Dennoch versuchte Müller, seine Kernbotschaft ständig aufs Neue zu stützen: „Volkswagen ist viel mehr als Krise. Aber wir kommen nicht umhin zu sagen: Die aktuelle Situation verlangt uns alles ab – in jeder Hinsicht, auch finanziell“.
Seit dem ersten Blick in die Zahlen von 2015 wissen wir, was Volkswagen für die in Wolfsburg „Dieselthematik“ genannten Vorgänge auf die hohe Kante gepackt hat: 16,2 Milliarden Euro. Da konnten auch die guten Operativen Ergebnisse aus dem Absatz von rund zehn Millionen Fahrzeugen im vergangenen Jahr wenig daran ändern, dass der VW-Konzern das schlechteste Ergebnis seiner Geschichte melden muss. Aber es gehört zur guten Übung im Management, nur die Bilanz eines Jahres mit solchen Sondereinflüssen niederzuknüppeln. Deswegen drückt die Bilanz 2015 auch die Hoffnung aus, damit die „Dieselthematik“ finanziell bewältigen zu können. Müller: „Der Volkswagen-Konzern ist robust genug, um die finanziellen Sondereinflüsse zu verkraften:“ Allein im vergangenen Jahr sei die Nettoliquidität des Konzernbereichs Automobile um knapp 40 Prozent auf 24,5 Milliarden Euro gestiegen.

Müller erinnerte daran, er habe im Oktober des vergangenen Jahres fünf Maßnahmen angekündigt, mit denen das Unternehmen den Diesel-Schaden beheben wolle: Dazu zählten die technischen Lösungen für die betroffenen Fahrzeuge. Die Umrüstung begann termingerecht für den VW Amarok, bei Audi und bei Seat. Bei anderen holpert es. So hat das Kraftfahrtbundesamt (KBA) offenbar erst heute dem Plan für den Golf zugestimmt. In den USA hat das Gericht einem Vergleich zugestimmt, über den das Gericht die Beteiligten zum Stillschweigen verpflichtet hat. Wie man hört, beinhaltet die Vereinbarung eine Entschädigung von 5.000 US-Dollar pro Fahrzeug.

Zu den fünf Punkten gehört auch die lückenlose Aufklärung der „Dieselthematik“ nicht nur durch die interne Revision, sondern durch die externe Kanzlei Jones Day. Die Kanzlei geht davon aus, dass sie im vierten Quartal ihren Bericht vorlegen kann.

Die Punkte 3 bis 5 beziehen sich auf die Arbeitsweise des Unternehmens. Eine leistungsfähigere Struktur mit mehr Selbstständigkeit der Modellreihen und der Regionen zählen dazu, eine neue Unternehmenskultur, die mehr Offenheit, Mut und Kooperation zulässt ebenso wie die Entwicklung einer Strategie für die kommenden 15 Jahre. Müller will den Paradigmenwechsel. Was er innerhalb der neuen Strategie vorhat, will er im Juni erläutern.

Neben den Umstrukturierungen sieht Müller auch die Einrichtung von drei „Volkswagen Group Future Center“ in Potsdam, in Peking uns in Belmont (Silicon Valley). Konnektivität, autonomes Fahren, neue Formen der Mobilität – auch der Elektromobilität – und neue Wege der Entwicklung von Fahrzeugkonzepten werden nun auch bei Volkswagen höher gehängt.

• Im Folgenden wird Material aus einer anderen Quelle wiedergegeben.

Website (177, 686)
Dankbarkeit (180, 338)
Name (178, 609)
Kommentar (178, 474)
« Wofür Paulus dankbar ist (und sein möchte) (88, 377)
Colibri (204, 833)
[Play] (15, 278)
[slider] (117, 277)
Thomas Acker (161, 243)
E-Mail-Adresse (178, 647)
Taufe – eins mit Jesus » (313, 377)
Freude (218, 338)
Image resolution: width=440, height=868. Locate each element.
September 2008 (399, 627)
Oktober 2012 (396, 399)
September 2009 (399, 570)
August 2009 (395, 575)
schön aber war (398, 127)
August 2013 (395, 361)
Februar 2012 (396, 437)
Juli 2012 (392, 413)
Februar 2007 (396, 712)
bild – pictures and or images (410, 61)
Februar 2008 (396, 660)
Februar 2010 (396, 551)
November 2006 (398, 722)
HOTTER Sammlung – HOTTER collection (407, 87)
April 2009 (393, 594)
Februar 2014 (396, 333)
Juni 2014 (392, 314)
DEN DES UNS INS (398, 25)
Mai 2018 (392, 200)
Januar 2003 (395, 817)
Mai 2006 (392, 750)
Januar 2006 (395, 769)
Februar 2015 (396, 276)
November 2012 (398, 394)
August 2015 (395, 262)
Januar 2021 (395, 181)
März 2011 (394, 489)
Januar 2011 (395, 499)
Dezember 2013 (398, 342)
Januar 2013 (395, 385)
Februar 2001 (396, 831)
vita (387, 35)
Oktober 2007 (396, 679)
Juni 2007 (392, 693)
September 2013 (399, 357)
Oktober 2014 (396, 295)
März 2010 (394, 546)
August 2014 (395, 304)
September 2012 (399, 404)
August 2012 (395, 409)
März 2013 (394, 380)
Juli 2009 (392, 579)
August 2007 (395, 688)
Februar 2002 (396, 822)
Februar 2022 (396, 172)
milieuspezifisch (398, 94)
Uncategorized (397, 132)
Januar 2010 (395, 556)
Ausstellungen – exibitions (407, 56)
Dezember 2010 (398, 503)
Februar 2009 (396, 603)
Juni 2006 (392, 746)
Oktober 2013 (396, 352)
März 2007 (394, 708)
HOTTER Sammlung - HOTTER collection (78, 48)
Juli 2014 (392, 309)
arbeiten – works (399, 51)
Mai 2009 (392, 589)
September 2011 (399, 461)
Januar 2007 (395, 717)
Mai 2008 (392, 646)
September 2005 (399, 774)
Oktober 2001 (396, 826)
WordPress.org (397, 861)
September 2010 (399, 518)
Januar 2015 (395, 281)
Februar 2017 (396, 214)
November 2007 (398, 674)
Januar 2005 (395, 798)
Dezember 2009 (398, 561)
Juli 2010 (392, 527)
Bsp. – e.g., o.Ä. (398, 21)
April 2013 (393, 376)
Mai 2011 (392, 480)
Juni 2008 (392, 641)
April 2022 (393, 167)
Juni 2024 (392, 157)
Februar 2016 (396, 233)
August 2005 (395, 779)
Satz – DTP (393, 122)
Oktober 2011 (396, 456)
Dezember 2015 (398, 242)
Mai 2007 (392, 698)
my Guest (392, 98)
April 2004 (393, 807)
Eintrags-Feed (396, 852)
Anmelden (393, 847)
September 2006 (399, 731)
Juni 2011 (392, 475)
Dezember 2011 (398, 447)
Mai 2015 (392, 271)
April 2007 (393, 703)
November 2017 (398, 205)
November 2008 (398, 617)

Es lag also nicht an der frisch verkündeten Kaufprämie für Elektroautos, wenn Müller der Elektromobilität in seiner Rede vor den Journalisten und den Bank-Analysten so breiten Raum gab. Heute habe der Konzern neun reine Elektroautos und Plug-in-Hybride im Programm, führte er aus. Bis 2020 sollen mehr al 20 neue, zusätzliche Modelle hinzukommen. „So wollen wir das Elektroauto zu einem neuen Markenzeichen von Volkswagen machen“, sagt Müller.

Als wichtige Meilensteine auf diesem Weg sieht Müller den „Mission E“ von Porsche und das batterieelektrische Flaggschiff der Marke Volkswagen, dem „Nachfolger“ des VW Phaeton und das Audi E-tron Quattro Concept, dem Vorläufer für das künftige Elektro-SUV von Audi mit Reichweiten oberhalb 500 Kilometer, das bereits ab 2018 in Brüssel vom Band rollen soll. Mit einem Modularen Elektrifizierungsbaukasten (MEB) sollen neue Fahrzeuge mit mehr als 500 km Reichweite möglich werden. Die ersten Modelle auf MEB sollen noch in diesem Jahrzehnt laufen.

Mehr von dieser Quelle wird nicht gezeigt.